Data to use:

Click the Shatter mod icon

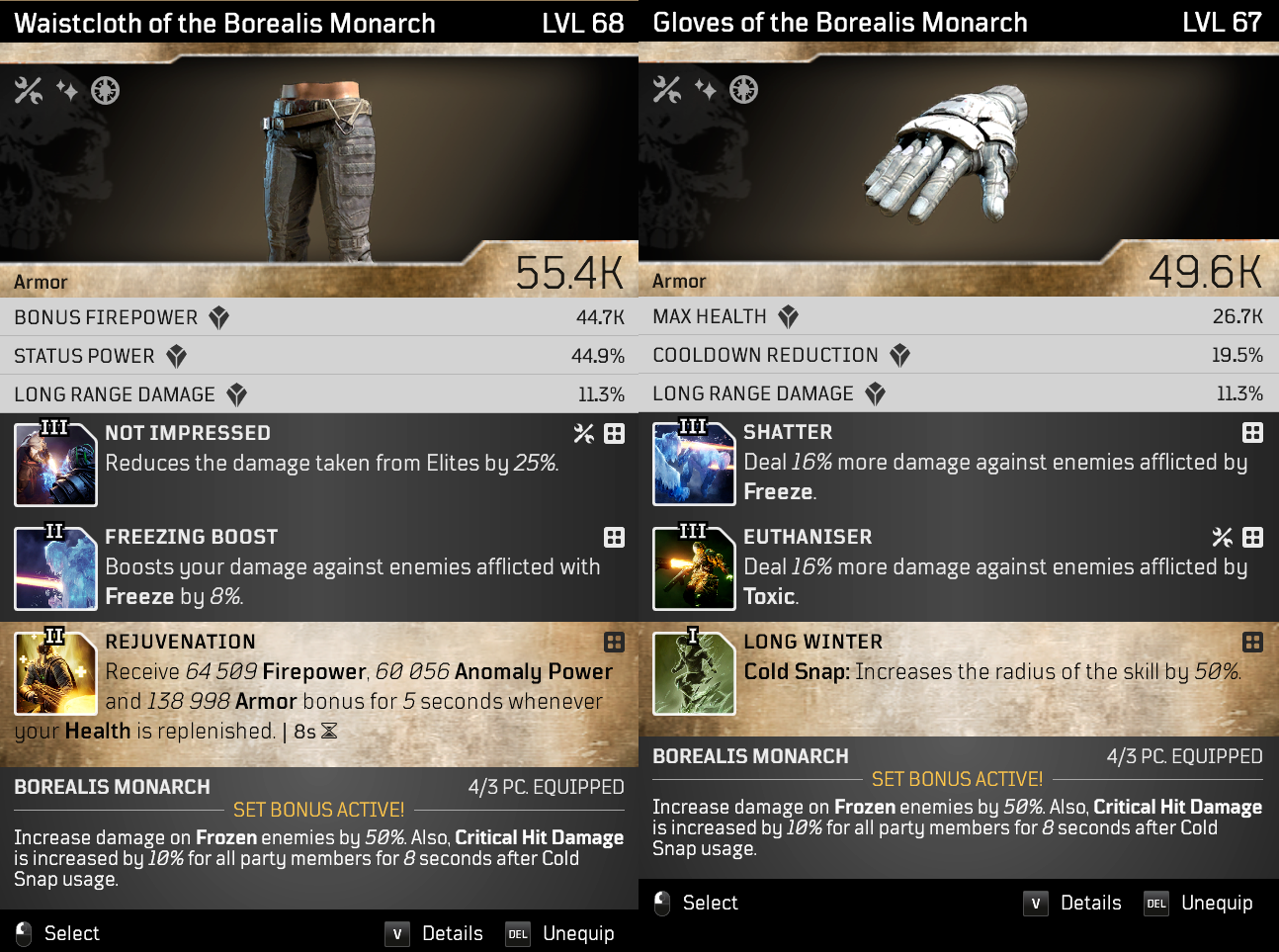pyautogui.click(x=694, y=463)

--

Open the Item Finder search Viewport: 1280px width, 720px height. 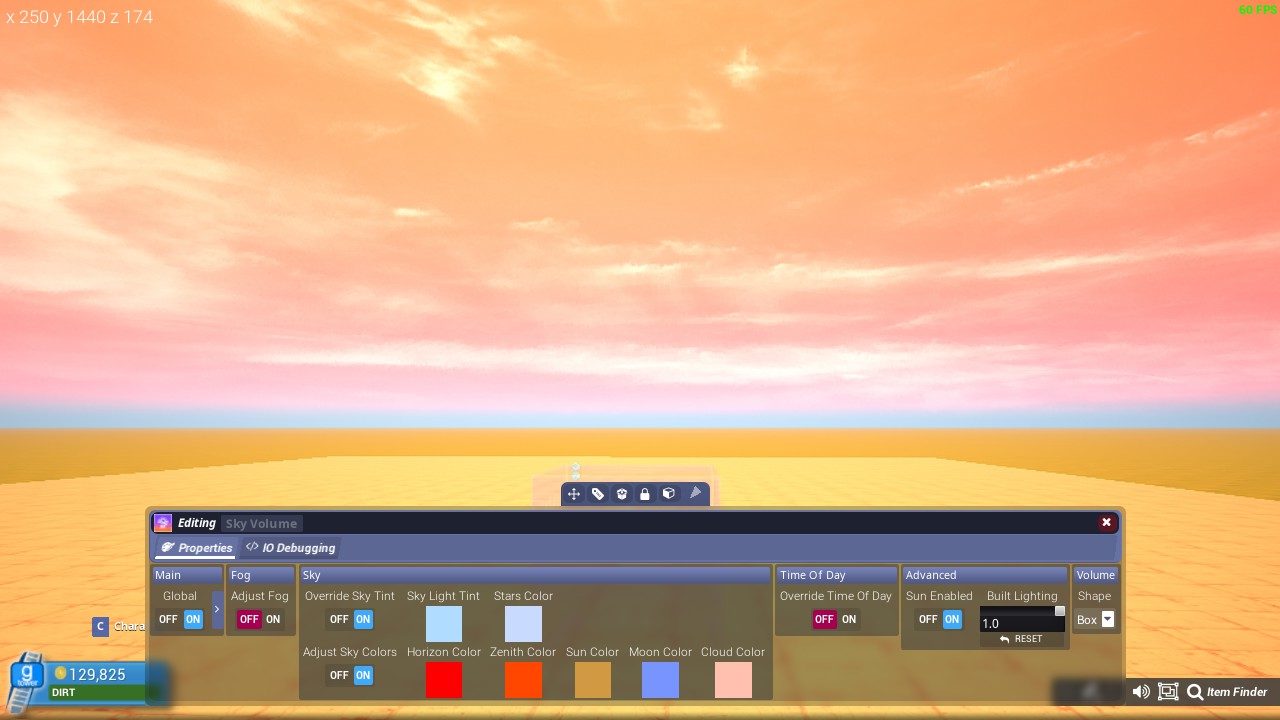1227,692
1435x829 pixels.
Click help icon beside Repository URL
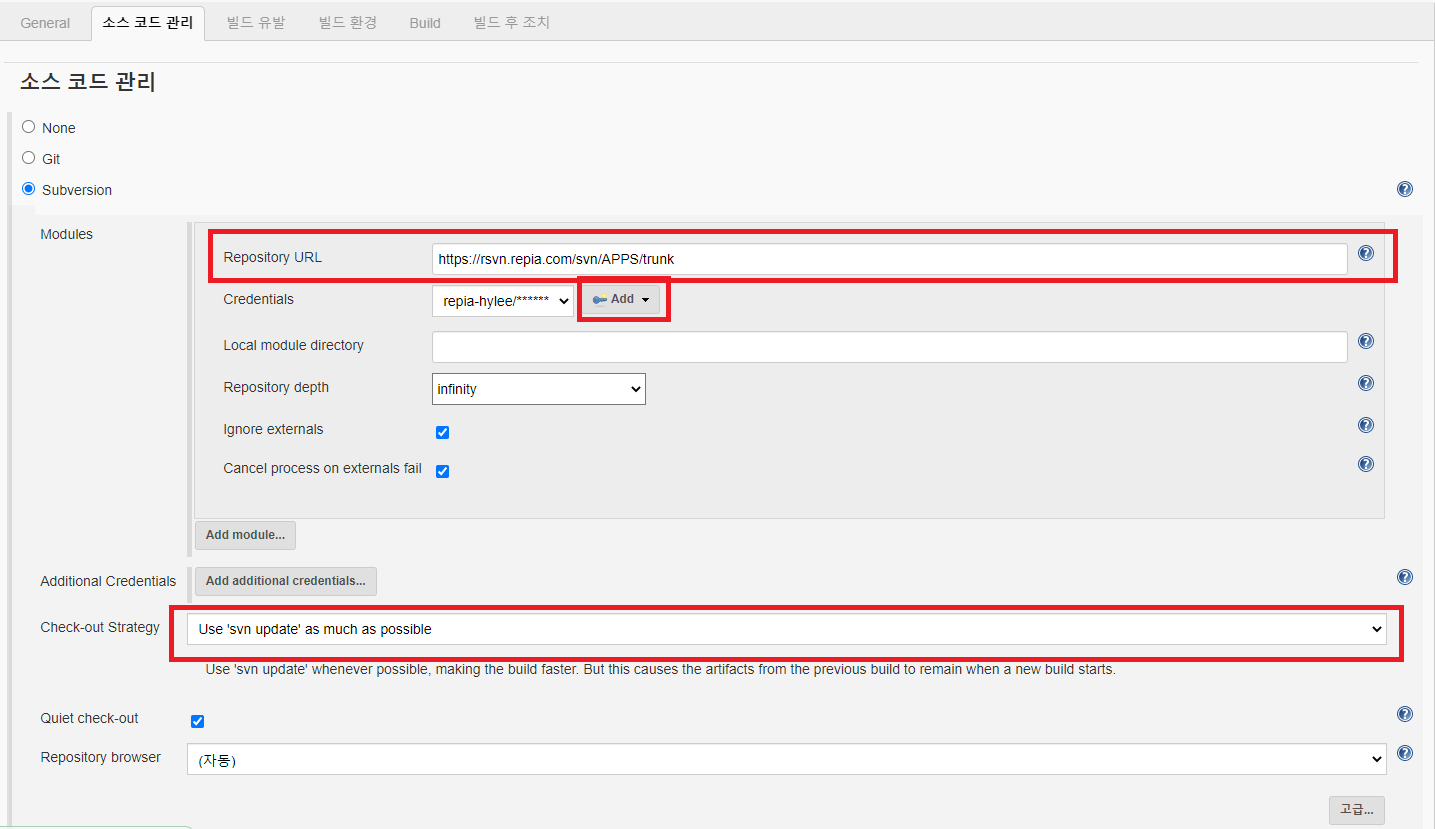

==

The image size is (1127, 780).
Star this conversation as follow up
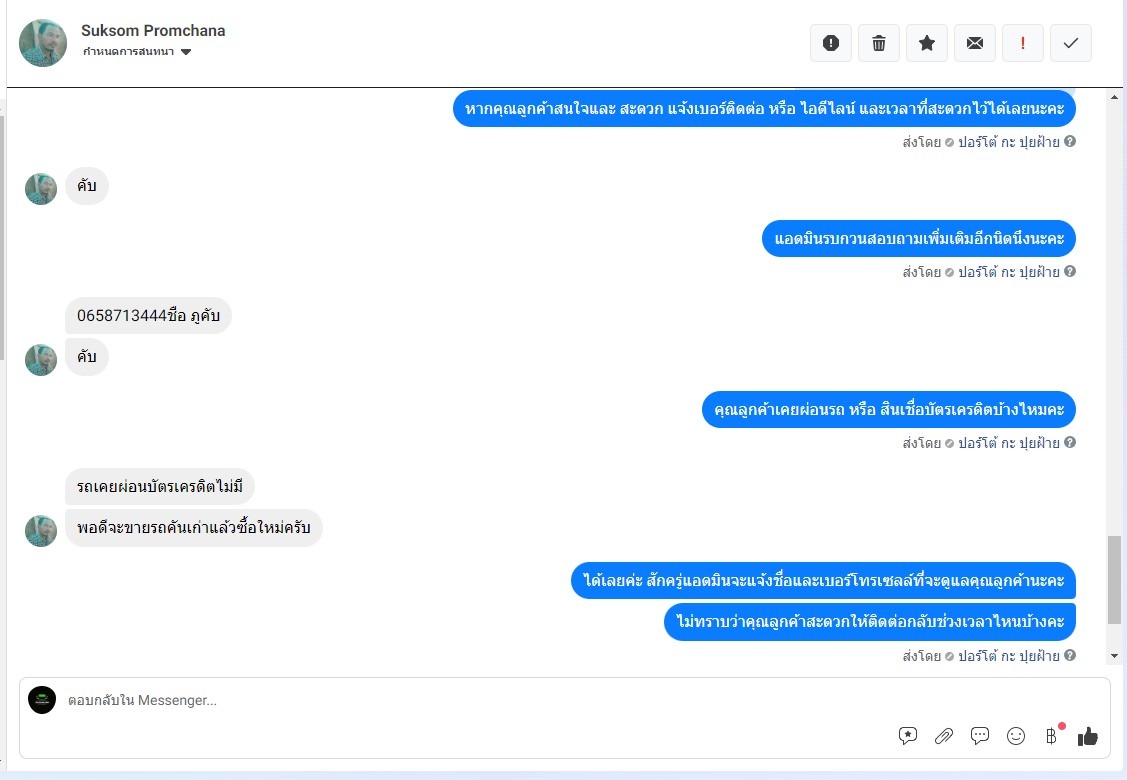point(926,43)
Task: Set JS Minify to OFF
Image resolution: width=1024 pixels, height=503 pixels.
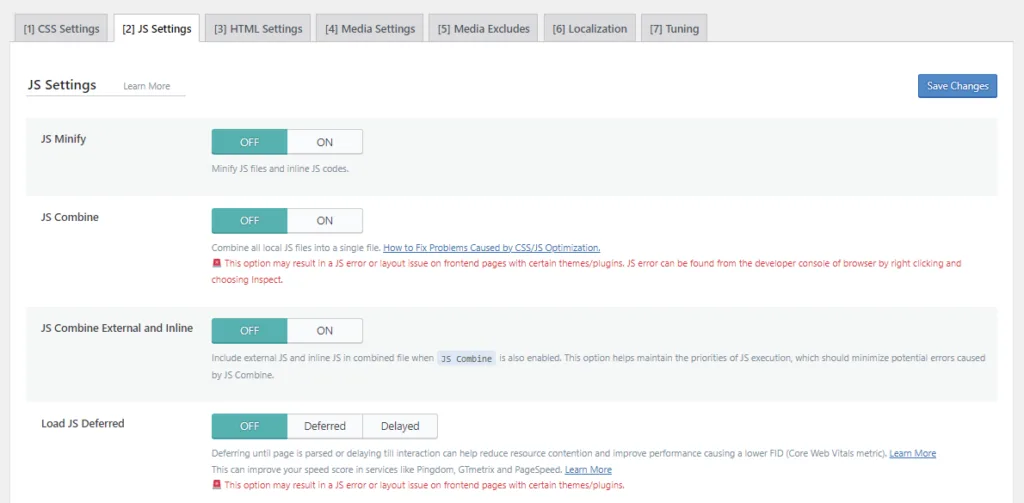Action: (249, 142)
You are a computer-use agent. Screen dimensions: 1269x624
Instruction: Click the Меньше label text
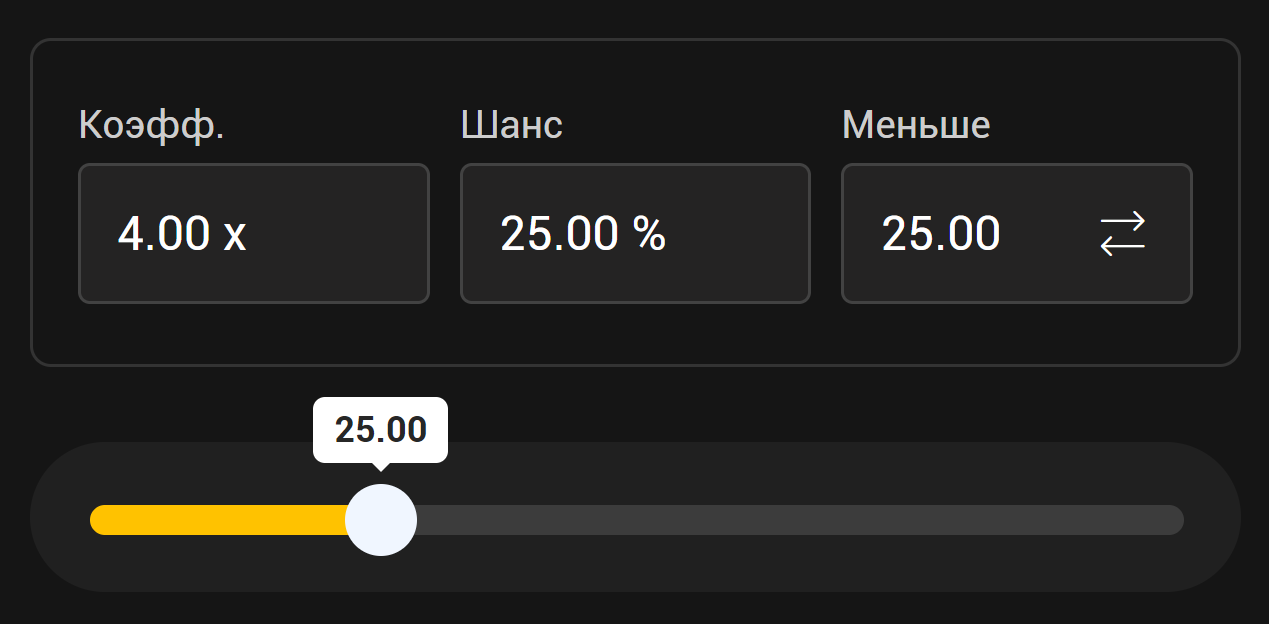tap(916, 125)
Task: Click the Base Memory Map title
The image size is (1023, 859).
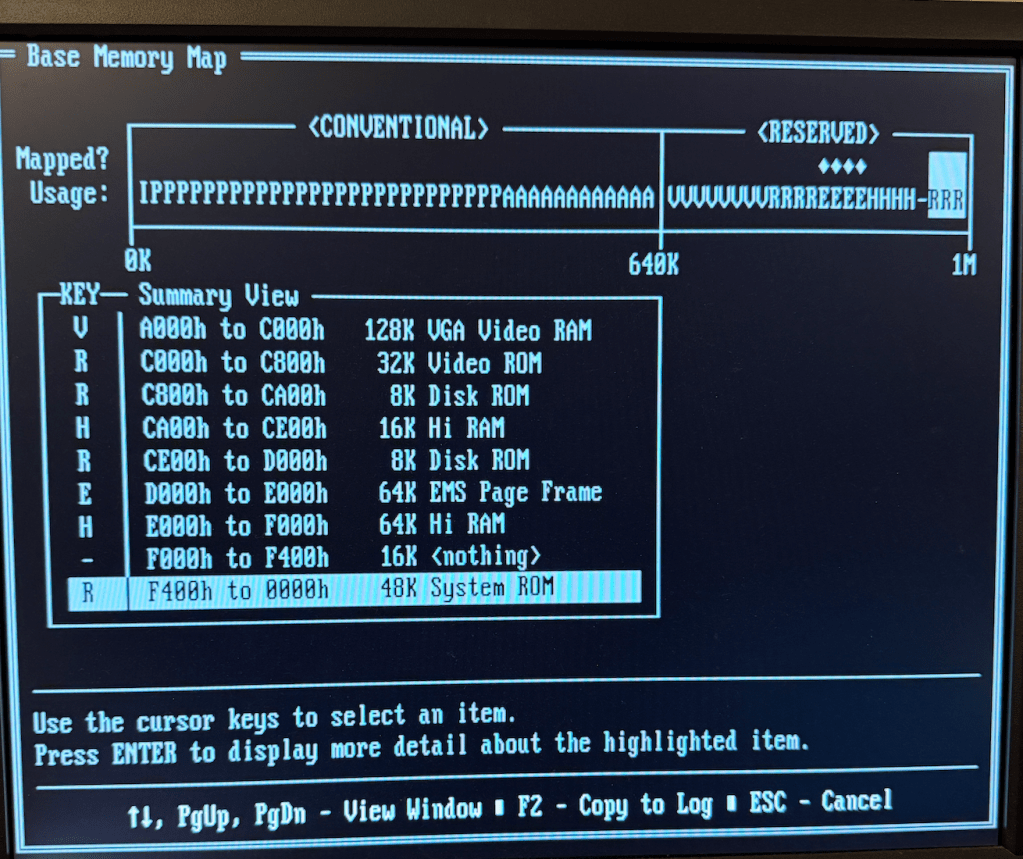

Set problem: Rewrite the records from the line with "Task: Set JS Minify to OFF" up to and including the line with "The image size is (1023, 859)." as a numbered list, skipping blank lines and leaving out the pictures.

In response:
1. Task: Set JS Minify to OFF
2. Image resolution: width=1024 pixels, height=503 pixels.
3. Action: (249, 142)
4. You are a computer-use agent. Screen dimensions: 1269x624
5. Instruction: Click the Меньше label text
6. tap(916, 125)
7. Task: Click the Base Memory Map title
8. The image size is (1023, 859).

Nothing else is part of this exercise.